The reason we cannot make such comparisons for the unbounded sets is that they’re unbounded. What is the weight of an unbounded number of hundreds? What is the weight of an unbounded number of collections of 100x singles?
Is it possible for infinite numbers to be larger than others? Or are all infinite numbers equal?
There are different things which could be called "infinite numbers." The one discussed in the other reply is "cardinal numbers" or "cardinalities," which are "the sizes of sets." This is the one that's typically meant when it's claimed that "some infinities are bigger than others," because e.g. the set of natural numbers is smaller (in the sense of cardinality) than the set of real numbers.
Ordinal numbers are another. Whereas cardinals extend the notion of "how many" to the infinite scale, ordinals extend the notion of "sequence." Just like a natural number always has a successor, an ordinal does too. We bridge the gap to infinity by defining an ordinal as e.g. "the set of ordinals preceding it." So {} is the first one, called 0, and {{}} is the next one (1), and so on. The set of all finite ordinals (natural numbers) {{}, {{}}, ...} = {0, 1, 2, 3, ...} is an ordinal too, the first infinite one, called omega. And now clearly {omega} = omega + 1 is next.

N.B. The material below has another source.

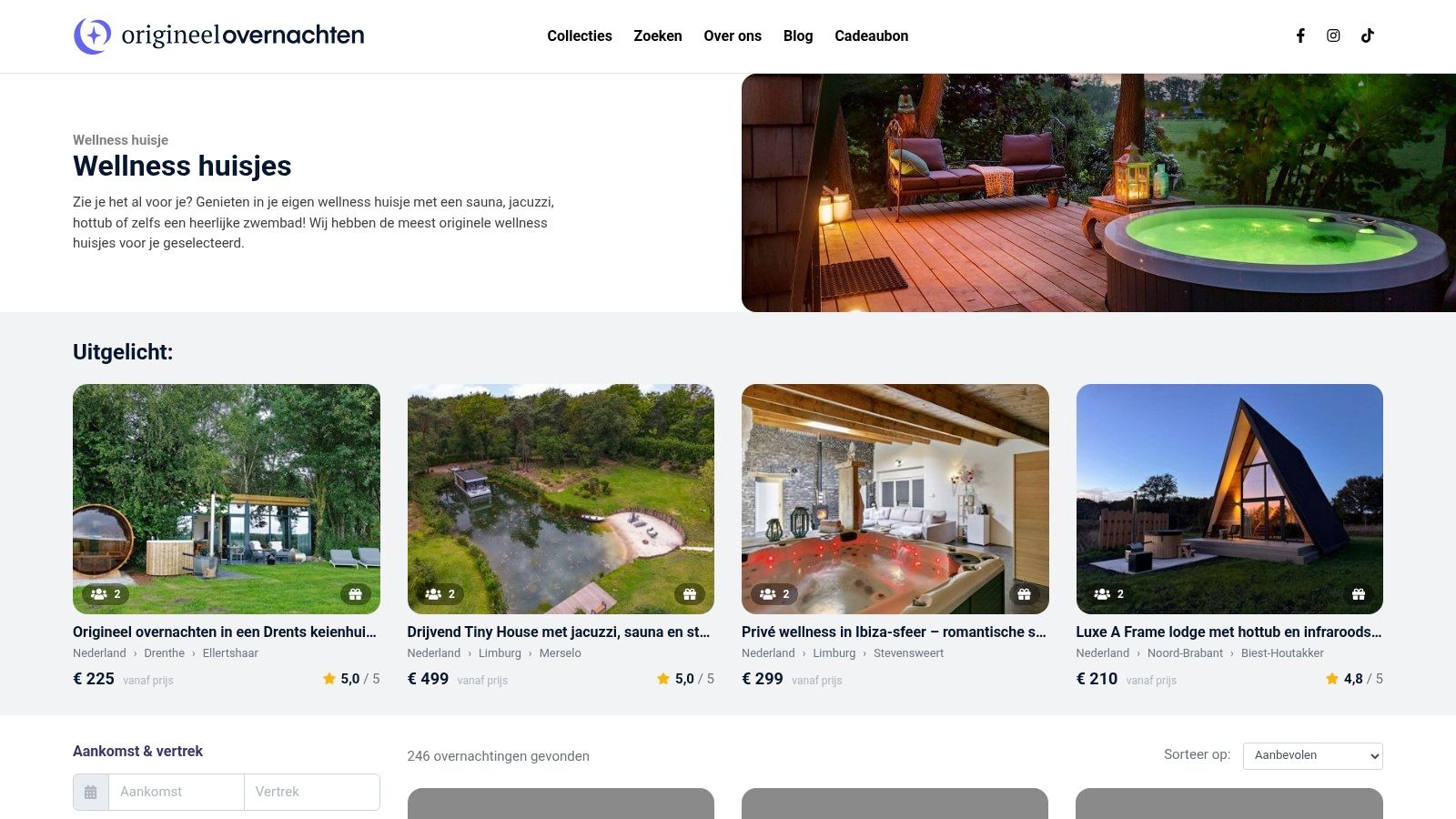
Task: Open Luxe A Frame lodge listing title
Action: pyautogui.click(x=1228, y=632)
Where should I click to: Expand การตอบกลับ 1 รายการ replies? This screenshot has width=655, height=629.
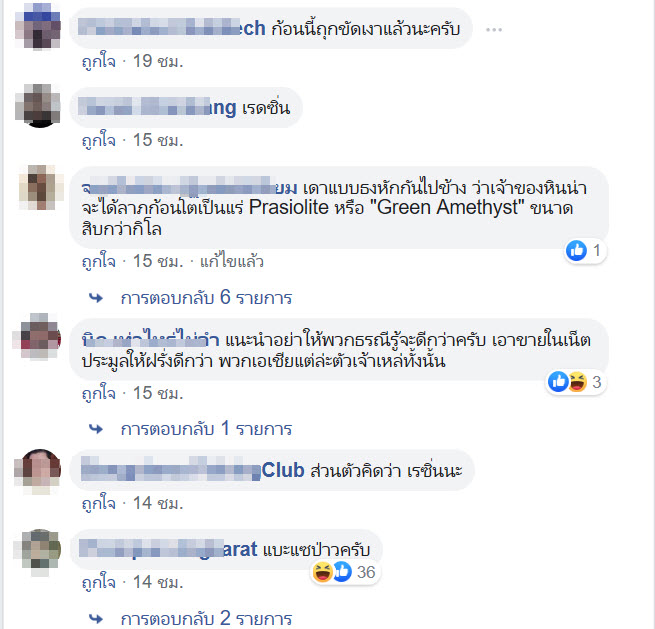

Hyperreal numbers extend the real numbers rather than just the naturals, and their definition is a little more contrived. You can think of it as "the real numbers plus an infinite number omega," with reasonable definitions for addition and multiplication and such, so that e.g. 1/omega is an infinitesimal (greater than zero but smaller than any positive real number). In this context, omega + 1 or 2 * omega are greater than omega.
Surreal numbers are yet another, extending both the real and hyperreal numbers (so by default the answer is "yes" here too).

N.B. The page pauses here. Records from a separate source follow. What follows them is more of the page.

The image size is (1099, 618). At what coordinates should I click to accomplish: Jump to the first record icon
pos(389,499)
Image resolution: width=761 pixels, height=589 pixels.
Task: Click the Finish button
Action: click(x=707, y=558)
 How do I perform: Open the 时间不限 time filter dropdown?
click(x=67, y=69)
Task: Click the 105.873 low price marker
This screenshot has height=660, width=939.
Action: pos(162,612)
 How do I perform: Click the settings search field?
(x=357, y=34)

The extended real numbers are just "the real numbers plus two formal symbols, "infinity" and "negative infinity"." This lacks the rich algebraic structure of the hyperreals, but can be used to simplify expressions involving limits of real numbers. For example, in the extended reals, "infinity plus one is infinity" is a shorthand for the fact that "if a_n is a series approaching infinity as n -> infinity, then (a_n + 1) approaches infinity as n -> infinity." In this context, there are no "different kinds of infinity."
The list goes on, but generally, yes-- most things that are reasonably called "infinite numbers" have a concept of "larger infinities."